PROBLEM DETAILS
Copy out every one of the following lines word for word, leaving nothing out and changing nothing.

DATA
^^^^
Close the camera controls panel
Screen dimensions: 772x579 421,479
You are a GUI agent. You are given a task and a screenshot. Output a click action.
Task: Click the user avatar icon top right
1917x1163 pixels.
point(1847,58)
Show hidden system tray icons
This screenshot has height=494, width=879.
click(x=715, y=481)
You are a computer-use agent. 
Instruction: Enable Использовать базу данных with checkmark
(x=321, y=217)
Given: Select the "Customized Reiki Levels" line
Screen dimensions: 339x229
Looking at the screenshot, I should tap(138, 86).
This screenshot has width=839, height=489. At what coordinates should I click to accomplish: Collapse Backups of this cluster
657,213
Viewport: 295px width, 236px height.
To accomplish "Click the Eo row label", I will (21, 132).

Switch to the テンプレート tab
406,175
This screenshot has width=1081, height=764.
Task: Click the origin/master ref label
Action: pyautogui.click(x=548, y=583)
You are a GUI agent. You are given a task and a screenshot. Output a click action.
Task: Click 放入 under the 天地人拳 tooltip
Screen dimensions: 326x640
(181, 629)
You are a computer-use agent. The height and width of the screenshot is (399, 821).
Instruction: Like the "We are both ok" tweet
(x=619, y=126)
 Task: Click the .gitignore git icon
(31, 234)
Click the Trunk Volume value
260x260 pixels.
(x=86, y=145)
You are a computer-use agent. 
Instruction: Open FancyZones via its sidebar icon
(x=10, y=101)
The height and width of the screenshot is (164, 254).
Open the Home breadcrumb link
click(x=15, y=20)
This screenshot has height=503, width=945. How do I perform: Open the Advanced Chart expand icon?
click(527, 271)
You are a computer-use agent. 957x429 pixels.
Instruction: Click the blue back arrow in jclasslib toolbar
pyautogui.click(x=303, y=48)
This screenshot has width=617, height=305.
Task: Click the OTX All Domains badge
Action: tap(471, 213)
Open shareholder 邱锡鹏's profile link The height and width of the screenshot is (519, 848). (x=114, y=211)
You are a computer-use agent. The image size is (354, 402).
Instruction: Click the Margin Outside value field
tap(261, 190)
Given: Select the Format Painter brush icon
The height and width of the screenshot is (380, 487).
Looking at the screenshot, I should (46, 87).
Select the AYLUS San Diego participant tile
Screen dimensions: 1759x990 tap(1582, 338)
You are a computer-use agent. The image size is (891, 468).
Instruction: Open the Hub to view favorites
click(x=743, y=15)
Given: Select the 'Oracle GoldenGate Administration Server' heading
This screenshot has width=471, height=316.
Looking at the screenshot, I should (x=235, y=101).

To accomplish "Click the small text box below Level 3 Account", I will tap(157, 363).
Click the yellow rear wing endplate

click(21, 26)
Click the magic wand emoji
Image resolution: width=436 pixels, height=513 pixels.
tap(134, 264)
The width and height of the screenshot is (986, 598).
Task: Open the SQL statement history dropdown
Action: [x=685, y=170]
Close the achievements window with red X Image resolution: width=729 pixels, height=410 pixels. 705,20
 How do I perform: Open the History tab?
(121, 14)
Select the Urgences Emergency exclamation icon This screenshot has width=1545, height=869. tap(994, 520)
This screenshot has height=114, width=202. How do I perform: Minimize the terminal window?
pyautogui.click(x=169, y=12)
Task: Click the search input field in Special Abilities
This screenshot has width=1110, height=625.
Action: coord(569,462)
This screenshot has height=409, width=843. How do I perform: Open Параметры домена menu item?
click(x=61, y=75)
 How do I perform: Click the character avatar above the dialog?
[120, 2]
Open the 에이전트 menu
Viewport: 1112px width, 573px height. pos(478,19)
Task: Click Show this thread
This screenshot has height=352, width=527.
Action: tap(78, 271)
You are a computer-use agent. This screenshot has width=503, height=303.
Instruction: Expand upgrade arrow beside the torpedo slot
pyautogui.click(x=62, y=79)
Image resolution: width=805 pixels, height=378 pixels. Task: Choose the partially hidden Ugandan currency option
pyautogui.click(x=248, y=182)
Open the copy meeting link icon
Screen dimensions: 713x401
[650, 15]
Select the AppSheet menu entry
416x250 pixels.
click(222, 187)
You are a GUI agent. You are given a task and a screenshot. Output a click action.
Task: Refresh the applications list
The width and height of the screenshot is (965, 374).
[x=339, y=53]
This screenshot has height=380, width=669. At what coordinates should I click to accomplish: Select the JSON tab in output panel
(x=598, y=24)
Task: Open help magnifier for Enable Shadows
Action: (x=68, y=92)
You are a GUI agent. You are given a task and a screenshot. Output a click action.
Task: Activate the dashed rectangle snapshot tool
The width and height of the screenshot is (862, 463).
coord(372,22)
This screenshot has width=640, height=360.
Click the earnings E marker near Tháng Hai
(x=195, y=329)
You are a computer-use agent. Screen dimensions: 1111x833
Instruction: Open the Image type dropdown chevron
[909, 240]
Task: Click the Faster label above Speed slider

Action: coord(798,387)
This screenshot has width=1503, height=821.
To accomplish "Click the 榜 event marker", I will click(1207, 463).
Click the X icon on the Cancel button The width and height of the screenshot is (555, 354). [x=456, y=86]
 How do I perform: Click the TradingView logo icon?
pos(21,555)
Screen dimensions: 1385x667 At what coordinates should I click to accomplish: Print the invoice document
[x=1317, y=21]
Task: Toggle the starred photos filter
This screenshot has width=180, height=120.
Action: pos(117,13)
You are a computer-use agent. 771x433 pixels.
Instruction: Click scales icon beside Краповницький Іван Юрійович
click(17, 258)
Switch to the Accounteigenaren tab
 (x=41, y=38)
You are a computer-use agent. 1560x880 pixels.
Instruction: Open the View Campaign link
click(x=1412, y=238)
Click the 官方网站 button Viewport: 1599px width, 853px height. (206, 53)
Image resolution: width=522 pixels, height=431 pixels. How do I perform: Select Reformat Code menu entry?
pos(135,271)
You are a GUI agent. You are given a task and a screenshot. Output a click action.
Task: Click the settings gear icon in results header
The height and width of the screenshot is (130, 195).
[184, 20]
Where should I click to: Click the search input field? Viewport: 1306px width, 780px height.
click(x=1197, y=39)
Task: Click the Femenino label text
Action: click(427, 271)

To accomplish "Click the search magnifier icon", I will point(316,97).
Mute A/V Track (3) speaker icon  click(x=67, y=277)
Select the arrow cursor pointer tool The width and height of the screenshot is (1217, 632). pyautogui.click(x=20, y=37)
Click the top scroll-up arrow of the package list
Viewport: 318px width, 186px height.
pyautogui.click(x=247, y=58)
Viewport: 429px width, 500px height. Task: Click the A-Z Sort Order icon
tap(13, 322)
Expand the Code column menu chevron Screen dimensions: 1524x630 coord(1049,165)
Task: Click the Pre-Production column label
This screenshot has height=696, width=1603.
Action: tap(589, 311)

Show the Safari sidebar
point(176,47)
^^^^
REPLY
Close the camera controls panel
Screen dimensions: 772x579 421,479
You are a GUI agent. You are given a task and a screenshot. Output a click action.
Task: Click the user avatar icon top right
1917x1163 pixels.
point(1847,58)
Show hidden system tray icons
This screenshot has height=494, width=879.
click(x=715, y=481)
You are a computer-use agent. 
Instruction: Enable Использовать базу данных with checkmark
(x=321, y=217)
Given: Select the "Customized Reiki Levels" line
Screen dimensions: 339x229
Looking at the screenshot, I should tap(138, 86).
This screenshot has width=839, height=489. At what coordinates should I click to accomplish: Collapse Backups of this cluster
657,213
Viewport: 295px width, 236px height.
To accomplish "Click the Eo row label", I will (21, 132).

Switch to the テンプレート tab
406,175
This screenshot has width=1081, height=764.
Task: Click the origin/master ref label
Action: pyautogui.click(x=548, y=583)
You are a GUI agent. You are given a task and a screenshot. Output a click action.
Task: Click 放入 under the 天地人拳 tooltip
Screen dimensions: 326x640
(181, 629)
You are a computer-use agent. The height and width of the screenshot is (399, 821).
Instruction: Like the "We are both ok" tweet
(x=619, y=126)
 Task: Click the .gitignore git icon
(31, 234)
Click the Trunk Volume value
260x260 pixels.
(x=86, y=145)
You are a computer-use agent. 
Instruction: Open FancyZones via its sidebar icon
(x=10, y=101)
The height and width of the screenshot is (164, 254).
Open the Home breadcrumb link
click(x=15, y=20)
This screenshot has height=503, width=945. How do I perform: Open the Advanced Chart expand icon?
click(527, 271)
You are a computer-use agent. 957x429 pixels.
Instruction: Click the blue back arrow in jclasslib toolbar
pyautogui.click(x=303, y=48)
This screenshot has width=617, height=305.
Task: Click the OTX All Domains badge
Action: tap(471, 213)
Open shareholder 邱锡鹏's profile link The height and width of the screenshot is (519, 848). (x=114, y=211)
You are a computer-use agent. The image size is (354, 402).
Instruction: Click the Margin Outside value field
tap(261, 190)
Given: Select the Format Painter brush icon
The height and width of the screenshot is (380, 487).
Looking at the screenshot, I should (46, 87).
Select the AYLUS San Diego participant tile
Screen dimensions: 1759x990 tap(1582, 338)
You are a computer-use agent. The image size is (891, 468).
Instruction: Open the Hub to view favorites
click(x=743, y=15)
Given: Select the 'Oracle GoldenGate Administration Server' heading
This screenshot has width=471, height=316.
Looking at the screenshot, I should (x=235, y=101).

To accomplish "Click the small text box below Level 3 Account", I will tap(157, 363).
Click the yellow rear wing endplate

click(21, 26)
Click the magic wand emoji
Image resolution: width=436 pixels, height=513 pixels.
tap(134, 264)
The width and height of the screenshot is (986, 598).
Task: Open the SQL statement history dropdown
Action: [x=685, y=170]
Close the achievements window with red X Image resolution: width=729 pixels, height=410 pixels. 705,20
 How do I perform: Open the History tab?
(121, 14)
Select the Urgences Emergency exclamation icon This screenshot has width=1545, height=869. tap(994, 520)
This screenshot has height=114, width=202. How do I perform: Minimize the terminal window?
pyautogui.click(x=169, y=12)
Task: Click the search input field in Special Abilities
This screenshot has width=1110, height=625.
Action: coord(569,462)
This screenshot has height=409, width=843. How do I perform: Open Параметры домена menu item?
click(x=61, y=75)
 How do I perform: Click the character avatar above the dialog?
[120, 2]
Open the 에이전트 menu
Viewport: 1112px width, 573px height. pos(478,19)
Task: Click Show this thread
This screenshot has height=352, width=527.
Action: tap(78, 271)
You are a computer-use agent. This screenshot has width=503, height=303.
Instruction: Expand upgrade arrow beside the torpedo slot
pyautogui.click(x=62, y=79)
Image resolution: width=805 pixels, height=378 pixels. Task: Choose the partially hidden Ugandan currency option
pyautogui.click(x=248, y=182)
Open the copy meeting link icon
Screen dimensions: 713x401
[650, 15]
Select the AppSheet menu entry
416x250 pixels.
click(222, 187)
You are a GUI agent. You are given a task and a screenshot. Output a click action.
Task: Refresh the applications list
The width and height of the screenshot is (965, 374).
[x=339, y=53]
This screenshot has height=380, width=669. At what coordinates should I click to accomplish: Select the JSON tab in output panel
(x=598, y=24)
Task: Open help magnifier for Enable Shadows
Action: (x=68, y=92)
You are a GUI agent. You are given a task and a screenshot. Output a click action.
Task: Activate the dashed rectangle snapshot tool
The width and height of the screenshot is (862, 463).
coord(372,22)
This screenshot has width=640, height=360.
Click the earnings E marker near Tháng Hai
(x=195, y=329)
You are a computer-use agent. Screen dimensions: 1111x833
Instruction: Open the Image type dropdown chevron
[909, 240]
Task: Click the Faster label above Speed slider

Action: coord(798,387)
This screenshot has width=1503, height=821.
To accomplish "Click the 榜 event marker", I will click(1207, 463).
Click the X icon on the Cancel button The width and height of the screenshot is (555, 354). [x=456, y=86]
 How do I perform: Click the TradingView logo icon?
pos(21,555)
Screen dimensions: 1385x667 At what coordinates should I click to accomplish: Print the invoice document
[x=1317, y=21]
Task: Toggle the starred photos filter
This screenshot has width=180, height=120.
Action: pos(117,13)
You are a computer-use agent. 771x433 pixels.
Instruction: Click scales icon beside Краповницький Іван Юрійович
click(17, 258)
Switch to the Accounteigenaren tab
 (x=41, y=38)
You are a computer-use agent. 1560x880 pixels.
Instruction: Open the View Campaign link
click(x=1412, y=238)
Click the 官方网站 button Viewport: 1599px width, 853px height. (206, 53)
Image resolution: width=522 pixels, height=431 pixels. How do I perform: Select Reformat Code menu entry?
pos(135,271)
You are a GUI agent. You are given a task and a screenshot. Output a click action.
Task: Click the settings gear icon in results header
The height and width of the screenshot is (130, 195).
[184, 20]
Where should I click to: Click the search input field? Viewport: 1306px width, 780px height.
click(x=1197, y=39)
Task: Click the Femenino label text
Action: click(427, 271)

To accomplish "Click the search magnifier icon", I will point(316,97).
Mute A/V Track (3) speaker icon  click(x=67, y=277)
Select the arrow cursor pointer tool The width and height of the screenshot is (1217, 632). pyautogui.click(x=20, y=37)
Click the top scroll-up arrow of the package list
Viewport: 318px width, 186px height.
pyautogui.click(x=247, y=58)
Viewport: 429px width, 500px height. Task: Click the A-Z Sort Order icon
tap(13, 322)
Expand the Code column menu chevron Screen dimensions: 1524x630 coord(1049,165)
Task: Click the Pre-Production column label
This screenshot has height=696, width=1603.
Action: tap(589, 311)

Show the Safari sidebar
point(176,47)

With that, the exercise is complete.